I am not familiar so much with the lines (leave that to the experts) but I see a little that I know..


----------



## mharrisonjr26 (Feb 10, 2011)

Im going to take this pup as far as I can go with him. Be it obedience, personal protection, tracking, agility, schutzhund all the above. I would like to know if any body recognizes any problems with nerve and gameness.


----------



## BlackthornGSD (Feb 25, 2010)

According to Al Gill, Racker's owner, he had a lot of police dogs out of litters from Racker. So when someone says "he doesn't produce"--what are they referring to?


----------



## BlackthornGSD (Feb 25, 2010)

To address the actual pedigree--the pedigrees are very good. The combination is should be pretty nice. Rex's brother's Ron and Roxy have been good producers for hips and good looks and solid working ability. I don't know anything specifically about Rex. 

I like Racker's pedigree quite a lot--he's about 3/4 old DDR bloodlines, with one line going back to older working lines and herding lines. You can find some very good videos online of him working and I really like what he shows. 

Suki's mom is all DDR bloodlines--her mom is pretty strong DDR lines with pretty good reputation for working ability.

But neither Suki or her mom seem to have any info for hips or elbows--and no working titles given either. That makes them rather an unknown and I'd want the breeder to be able to fill in some of that information.

As always, I'd check carefully into the individual parents--what are their hip/elbow ratings, have they ever worked, what are their temperaments like, and so on.


----------



## cliffson1 (Sep 2, 2006)

I am not as big a fan of today's DDR dogs in terms of working as maybe twenty years ago, but I do think this will probably be a breeding in which you can get what you described you want in the dog...Good Luck


----------



## mharrisonjr26 (Feb 10, 2011)

Thank you all for the cooments.


----------



## Anubis_Star (Jul 25, 2012)

I see a couple dogs I recognize as well (and a few from my own upcoming pup), but don't know enough about different lines to give you an opinion.

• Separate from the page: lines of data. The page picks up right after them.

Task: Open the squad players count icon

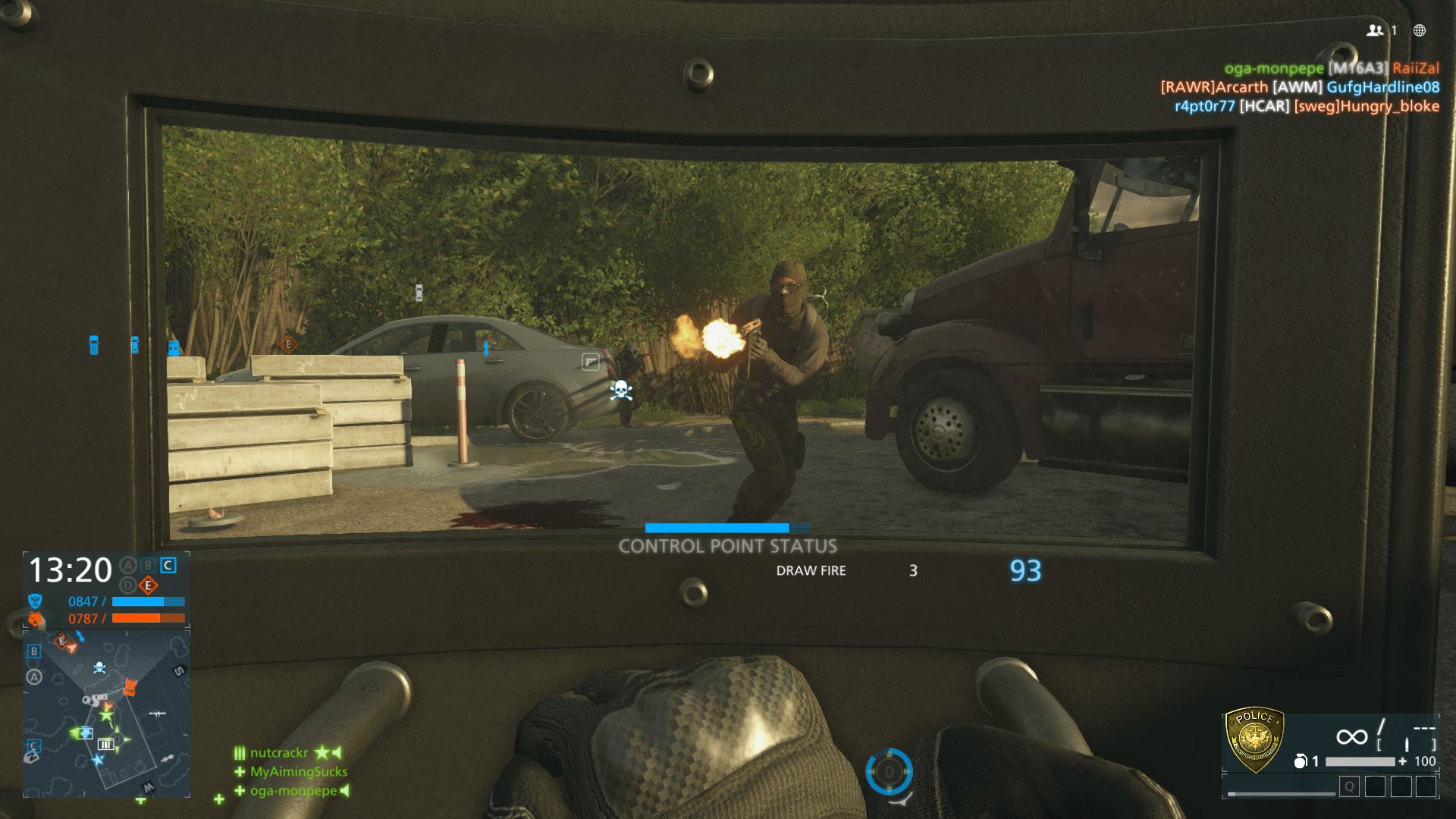Action: pyautogui.click(x=1375, y=30)
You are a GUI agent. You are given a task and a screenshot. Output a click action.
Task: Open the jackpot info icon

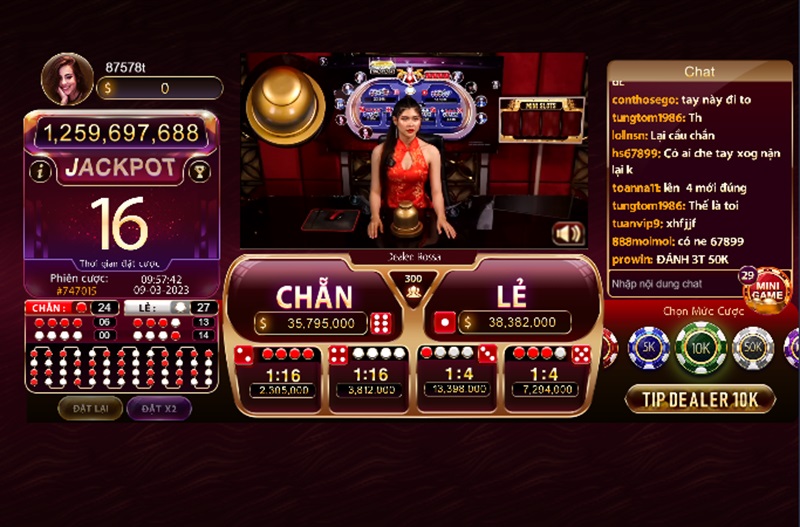(x=41, y=170)
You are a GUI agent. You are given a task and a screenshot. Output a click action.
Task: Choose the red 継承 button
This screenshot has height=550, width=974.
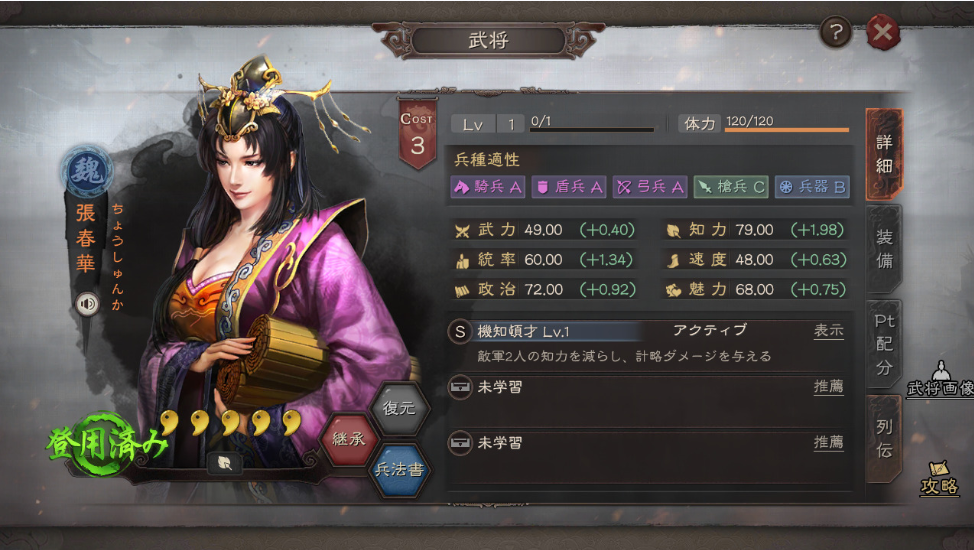click(x=349, y=439)
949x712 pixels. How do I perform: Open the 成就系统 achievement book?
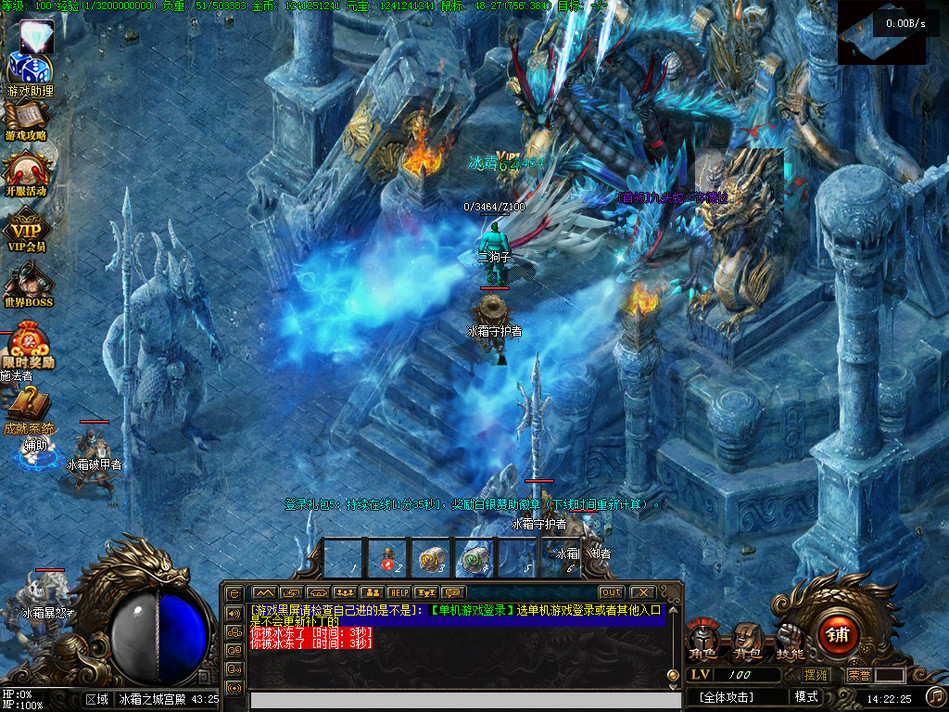coord(28,408)
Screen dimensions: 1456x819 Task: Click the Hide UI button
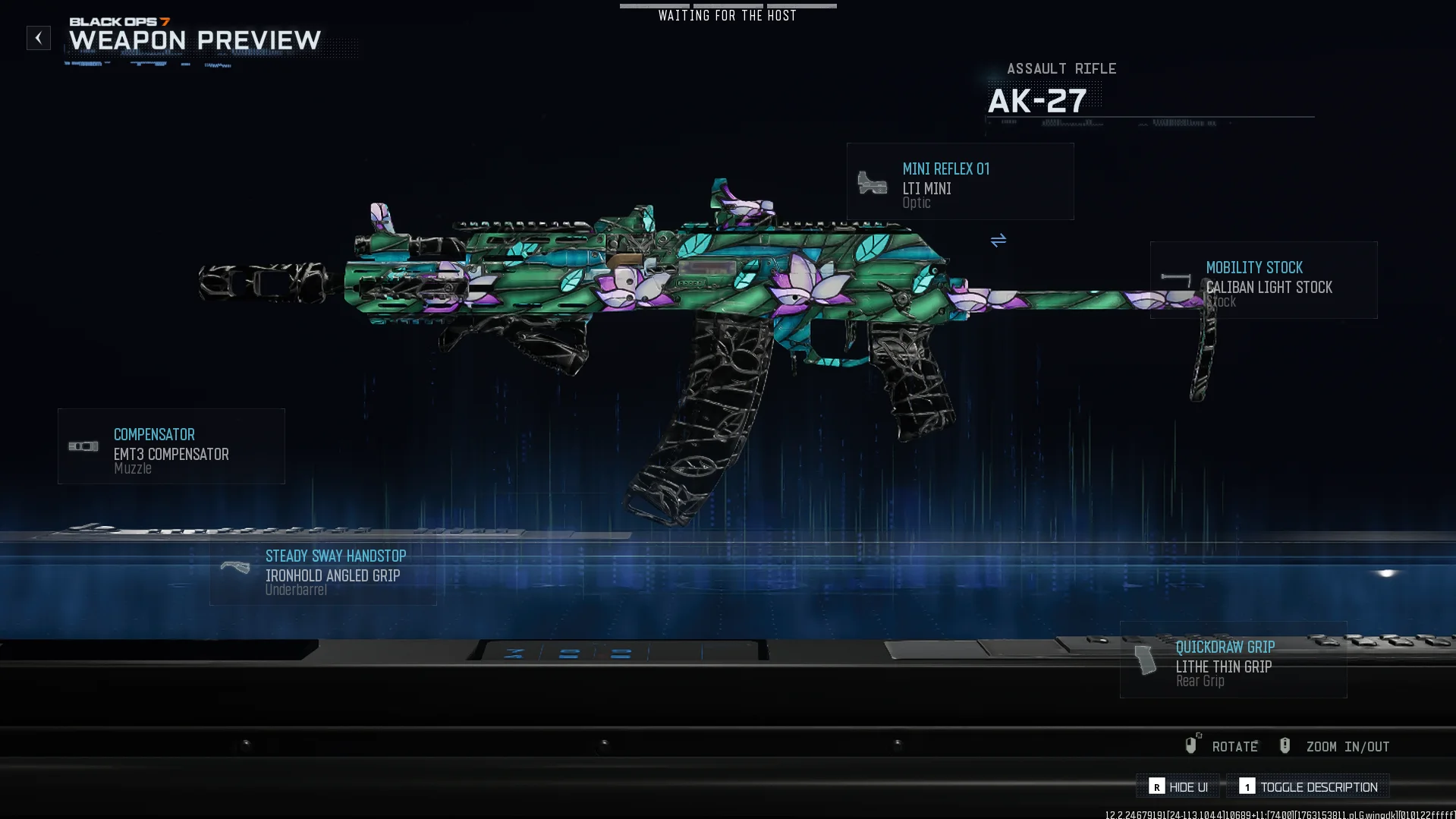(x=1178, y=786)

Strictly from a HEALTH aspect, I would be concerned that the sire is only OFA fair (I know, fair is still passing), but the b*tch has no testing. Makes me feel that perhaps these two were purchased or put together simply because of their lines and not because of their OWN drives/working ability (I know some breeders, seems to be more in the mal world, that don't do a ton of OFA testing and simply go off working ability and what is produced, but still). If you were serious about doing sport work, I would want a little better guarantee of a HD free dog. And a good contract to back those hips up.


----------



## mharrisonjr26 (Feb 10, 2011)

Anubis_Star said:


> I see a couple dogs I recognize as well (and a few from my own upcoming pup), but don't know enough about different lines to give you an opinion.
> 
> Strictly from a HEALTH aspect, I would be concerned that the sire is only OFA fair (I know, fair is still passing), but the b*tch has no testing. Makes me feel that perhaps these two were purchased or put together simply because of their lines and not because of their OWN drives/working ability (I know some breeders, seems to be more in the mal world, that don't do a ton of OFA testing and simply go off working ability and what is produced, but still). If you were serious about doing sport work, I would want a little better guarantee of a HD free dog. And a good contract to back those hips up.


You have a great point. I have asked about a health guarantee. Breeder has it covered in the contract, and is prepared should something go wrong health wise.


----------